Accepted for/Published in: JMIR Public Health and Surveillance
Date Submitted: Dec 13, 2023
Date Accepted: May 21, 2024
Racial Composition of Social Environments Over the Life Course: Development and Validation of the Pictorial Racial Composition Measure
ABSTRACT
Background:
Studies investigating the impact of racial segregation on health have reported mixed findings and tended to focus on neighborhood racial composition. These studies use varying racial composition measures, such as census tracts or investigator-adapted questions, which are currently limited to assessing one dimension of neighborhood racial composition.
Objective:
To propose a novel racial segregation measure: the Pictorial Racial Composition Measure (PRCM).
Methods:
The PRCM is a 10-item questionnaire of pictures representing social environments across adolescence and adulthood: neighborhoods and blocks (adolescent and current), schools and classrooms (junior high and high school), workplace, and place of worship.
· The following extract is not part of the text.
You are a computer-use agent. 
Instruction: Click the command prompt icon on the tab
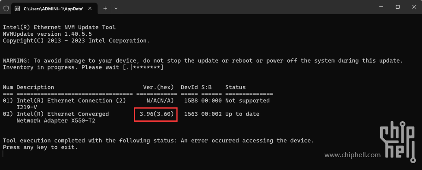[17, 8]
Cognitive interviews (n=10) and surveys (n=549) were administered to medically underserved patients at a primary care clinic at the Barnes-Jewish Hospital. Development of the PRCM occurred across pilot and main phases. For each social environment and survey phase (pilot and main), we computed positive vs. negative pairwise comparisons: (1) Mostly Black vs. all other categories, (2) Half Black vs. all other categories, and (3) Mostly White vs. all other categories. We calculated the following validity metrics for each pairwise comparison: sensitivity, specificity, correct classification rate, positive predictive value, negative predictive value, positive likelihood ratio, negative likelihood ratio, false positive rate, and false negative rate.
Results:
For each social environment, “Mostly Black” and “Mostly White” dichotomizations generated better validity metrics relative to the “Half Black” dichotomization.
Conclusions:
These findings suggest that the pictorial measures for all social environments perform fairly well. The PRCM can serve as a uniform measure across disciplines, capture multiple social environments over the life course, and be administered during one study visit. The PRCM also provides an added window into understanding how structural racism has impacted underserved communities and may inform equitable intervention and prevention efforts to improve lives.